US Energy Secretary Chris Wright pushed back against climate change hysteria as he promoted Washington's return to a commonsense energy policy on Thursday, while the Trump administration worked to boost oil and gas sales to Europe and other allies.
Wright spoke to reporters after meeting the European Union's energy commissioner Dan Jorgensen in Brussels. US Interior Secretary Doug Burgum has also been in Europe this week aiming to seal energy supply deals that Washington hopes will strengthen its influence in the region while weakening Russia's.
Wright said the benefits of stable energy from fossil fuels offset any risks, adding that the rise of natural gas production was the "biggest driver of decarbonisation" in the United States, which is rolling back on heavily--subsidised renewables projects such as offshore windfarms.
Wright questioned the urgency of climate change and its impact on human life.
"We kind of struggle to find what is it from climate change that's causing greater risks to humans," he said. "A warmer, wetter world is more conducive to growing crops."
Wright pointed out there was no upward or downward trend in the frequency of extreme weather events, and that protections offered by petrochemicals, such as clothing and heating, meant deaths from such events had fallen over time.
"The impact of hydrocarbons, I would say, has been massively larger at making safer, longer, healthier lives. It's causing some warming, but is the net impact of hydrocarbon consumption to endanger humans?" Wright added.
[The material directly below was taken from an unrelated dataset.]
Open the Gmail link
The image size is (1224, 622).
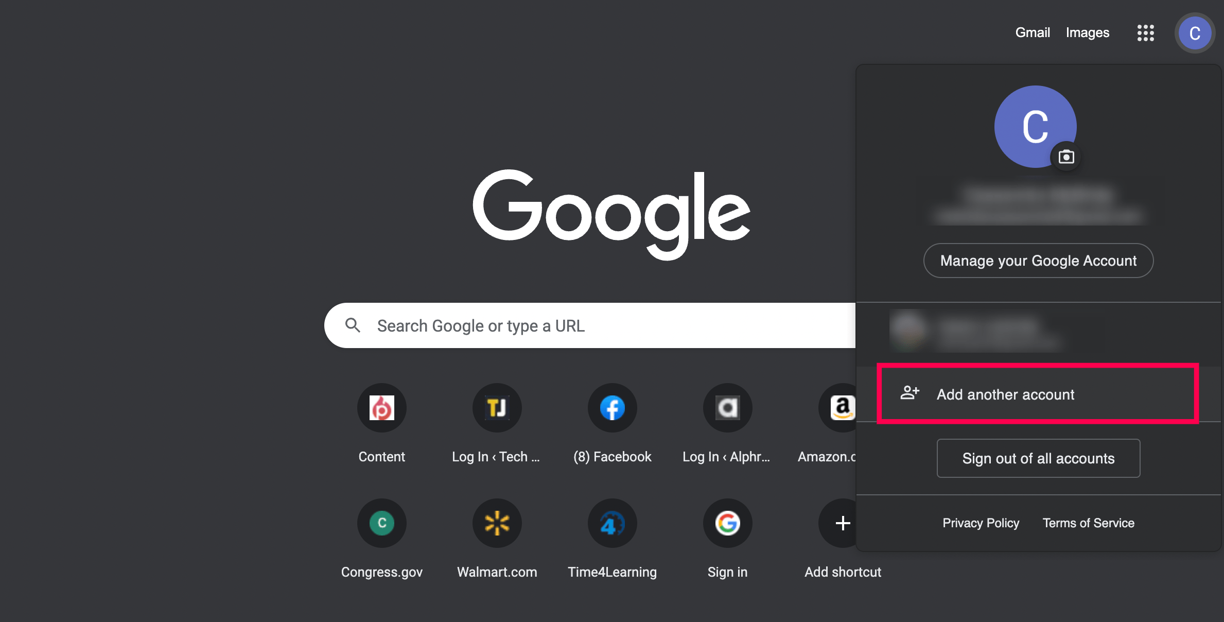point(1032,32)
David Doniger, a senior attorney at New York-based environmental activist group the Natural Resources Defence Council, said the secretary should lead the way to an abundance of "cleaner" energy that can meet economic objectives without destroying the climate.
"The secretary of energy should not be a salesman for one kind of energy, either to Americans or to the rest of the world," Doniger added, in a bizarrely hypocritical statement.